_Records for the task_

╭──

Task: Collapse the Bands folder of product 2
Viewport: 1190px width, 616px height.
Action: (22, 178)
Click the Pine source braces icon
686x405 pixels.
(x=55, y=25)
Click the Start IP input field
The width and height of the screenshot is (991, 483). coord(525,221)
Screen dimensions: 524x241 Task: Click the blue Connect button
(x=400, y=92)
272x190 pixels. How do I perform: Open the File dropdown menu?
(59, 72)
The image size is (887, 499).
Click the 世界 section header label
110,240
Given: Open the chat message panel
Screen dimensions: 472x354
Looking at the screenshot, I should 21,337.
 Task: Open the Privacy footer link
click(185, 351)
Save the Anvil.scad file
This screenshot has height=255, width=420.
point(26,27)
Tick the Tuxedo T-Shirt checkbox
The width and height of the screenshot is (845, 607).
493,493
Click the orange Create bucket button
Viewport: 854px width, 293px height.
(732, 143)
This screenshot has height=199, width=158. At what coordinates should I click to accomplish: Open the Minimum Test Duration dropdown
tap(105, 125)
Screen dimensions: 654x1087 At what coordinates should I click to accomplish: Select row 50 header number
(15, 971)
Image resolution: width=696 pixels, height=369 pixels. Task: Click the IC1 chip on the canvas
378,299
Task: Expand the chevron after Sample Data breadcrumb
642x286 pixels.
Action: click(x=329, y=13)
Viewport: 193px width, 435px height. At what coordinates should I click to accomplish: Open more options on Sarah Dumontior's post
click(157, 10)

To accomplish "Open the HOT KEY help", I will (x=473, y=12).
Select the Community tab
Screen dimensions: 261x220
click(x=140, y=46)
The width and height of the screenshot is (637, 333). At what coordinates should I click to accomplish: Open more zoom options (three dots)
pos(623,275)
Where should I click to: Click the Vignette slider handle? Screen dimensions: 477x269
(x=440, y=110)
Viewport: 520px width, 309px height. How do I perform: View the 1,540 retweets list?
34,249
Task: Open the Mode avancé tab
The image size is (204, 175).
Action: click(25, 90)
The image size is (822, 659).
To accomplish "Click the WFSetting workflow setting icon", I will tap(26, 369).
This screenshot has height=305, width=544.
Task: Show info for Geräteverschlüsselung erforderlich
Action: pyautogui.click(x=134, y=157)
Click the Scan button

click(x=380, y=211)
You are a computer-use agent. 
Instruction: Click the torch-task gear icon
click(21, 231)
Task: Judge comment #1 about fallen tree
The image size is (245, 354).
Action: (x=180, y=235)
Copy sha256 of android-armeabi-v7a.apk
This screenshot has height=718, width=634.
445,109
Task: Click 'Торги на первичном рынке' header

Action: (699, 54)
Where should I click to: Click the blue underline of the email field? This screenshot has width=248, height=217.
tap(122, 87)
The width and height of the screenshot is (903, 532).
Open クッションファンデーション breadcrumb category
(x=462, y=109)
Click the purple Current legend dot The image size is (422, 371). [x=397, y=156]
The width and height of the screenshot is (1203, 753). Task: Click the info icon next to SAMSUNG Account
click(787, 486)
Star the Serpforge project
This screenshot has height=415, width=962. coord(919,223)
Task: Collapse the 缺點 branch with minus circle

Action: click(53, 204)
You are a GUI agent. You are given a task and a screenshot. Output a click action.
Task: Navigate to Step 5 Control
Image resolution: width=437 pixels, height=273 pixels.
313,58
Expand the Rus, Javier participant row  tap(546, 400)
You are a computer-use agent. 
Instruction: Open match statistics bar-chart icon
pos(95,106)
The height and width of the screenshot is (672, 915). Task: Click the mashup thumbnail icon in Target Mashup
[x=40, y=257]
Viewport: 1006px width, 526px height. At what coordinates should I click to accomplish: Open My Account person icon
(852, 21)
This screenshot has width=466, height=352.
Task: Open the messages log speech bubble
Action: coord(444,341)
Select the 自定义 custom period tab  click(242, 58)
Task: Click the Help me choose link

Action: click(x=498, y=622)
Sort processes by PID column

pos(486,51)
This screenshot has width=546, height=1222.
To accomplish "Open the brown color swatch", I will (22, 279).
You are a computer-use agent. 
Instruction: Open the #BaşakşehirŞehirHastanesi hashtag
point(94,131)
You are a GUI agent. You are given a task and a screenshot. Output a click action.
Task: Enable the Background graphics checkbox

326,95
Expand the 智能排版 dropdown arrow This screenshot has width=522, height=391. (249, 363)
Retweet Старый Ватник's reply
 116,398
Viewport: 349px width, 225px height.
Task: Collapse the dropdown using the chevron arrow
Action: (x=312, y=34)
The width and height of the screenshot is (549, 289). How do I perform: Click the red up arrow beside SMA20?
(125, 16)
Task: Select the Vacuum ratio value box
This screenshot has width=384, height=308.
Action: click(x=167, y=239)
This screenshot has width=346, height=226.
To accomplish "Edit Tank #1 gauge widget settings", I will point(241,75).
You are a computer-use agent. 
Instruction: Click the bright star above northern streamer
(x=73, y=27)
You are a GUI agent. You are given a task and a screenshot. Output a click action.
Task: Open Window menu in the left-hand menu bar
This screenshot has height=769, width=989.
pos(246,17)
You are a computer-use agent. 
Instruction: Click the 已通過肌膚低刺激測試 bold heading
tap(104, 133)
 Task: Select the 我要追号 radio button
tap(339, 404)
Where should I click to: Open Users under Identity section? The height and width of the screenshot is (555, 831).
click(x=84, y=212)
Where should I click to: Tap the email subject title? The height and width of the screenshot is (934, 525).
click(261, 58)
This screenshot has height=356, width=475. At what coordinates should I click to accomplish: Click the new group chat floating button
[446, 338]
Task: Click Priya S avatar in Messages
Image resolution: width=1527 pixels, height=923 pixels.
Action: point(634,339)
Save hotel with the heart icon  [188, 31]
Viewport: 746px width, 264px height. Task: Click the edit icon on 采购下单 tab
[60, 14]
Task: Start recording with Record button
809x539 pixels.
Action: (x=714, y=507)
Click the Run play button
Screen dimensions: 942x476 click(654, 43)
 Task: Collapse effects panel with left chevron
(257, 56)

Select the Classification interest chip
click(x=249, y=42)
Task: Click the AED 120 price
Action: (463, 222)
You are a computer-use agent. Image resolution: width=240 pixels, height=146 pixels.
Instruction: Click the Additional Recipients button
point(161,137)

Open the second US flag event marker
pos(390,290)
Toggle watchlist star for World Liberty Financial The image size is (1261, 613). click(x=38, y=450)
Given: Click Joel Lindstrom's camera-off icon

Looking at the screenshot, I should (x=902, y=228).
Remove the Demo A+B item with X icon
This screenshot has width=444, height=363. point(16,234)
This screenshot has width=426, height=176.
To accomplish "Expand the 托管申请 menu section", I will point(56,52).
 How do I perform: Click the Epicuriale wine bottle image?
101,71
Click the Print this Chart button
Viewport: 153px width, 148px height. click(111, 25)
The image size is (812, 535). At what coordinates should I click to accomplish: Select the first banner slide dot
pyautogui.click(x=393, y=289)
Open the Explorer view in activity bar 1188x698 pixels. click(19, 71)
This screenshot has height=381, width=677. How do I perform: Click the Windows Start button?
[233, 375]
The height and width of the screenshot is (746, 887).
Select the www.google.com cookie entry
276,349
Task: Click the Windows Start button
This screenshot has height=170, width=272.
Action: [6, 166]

╰──

_Problem_
Which lines run from the one containing "Task: Start recording with Record button" through the end of the material? Output exactly those lines and no others.

_Your response_
Task: Start recording with Record button
809x539 pixels.
Action: (x=714, y=507)
Click the Run play button
Screen dimensions: 942x476 click(654, 43)
 Task: Collapse effects panel with left chevron
(257, 56)

Select the Classification interest chip
click(x=249, y=42)
Task: Click the AED 120 price
Action: (463, 222)
You are a computer-use agent. Image resolution: width=240 pixels, height=146 pixels.
Instruction: Click the Additional Recipients button
point(161,137)

Open the second US flag event marker
pos(390,290)
Toggle watchlist star for World Liberty Financial The image size is (1261, 613). click(x=38, y=450)
Given: Click Joel Lindstrom's camera-off icon

Looking at the screenshot, I should (x=902, y=228).
Remove the Demo A+B item with X icon
This screenshot has width=444, height=363. point(16,234)
This screenshot has width=426, height=176.
To accomplish "Expand the 托管申请 menu section", I will point(56,52).
 How do I perform: Click the Epicuriale wine bottle image?
101,71
Click the Print this Chart button
Viewport: 153px width, 148px height. click(111, 25)
The image size is (812, 535). At what coordinates should I click to accomplish: Select the first banner slide dot
pyautogui.click(x=393, y=289)
Open the Explorer view in activity bar 1188x698 pixels. click(19, 71)
This screenshot has height=381, width=677. How do I perform: Click the Windows Start button?
[233, 375]
The height and width of the screenshot is (746, 887).
Select the www.google.com cookie entry
276,349
Task: Click the Windows Start button
This screenshot has height=170, width=272.
Action: [6, 166]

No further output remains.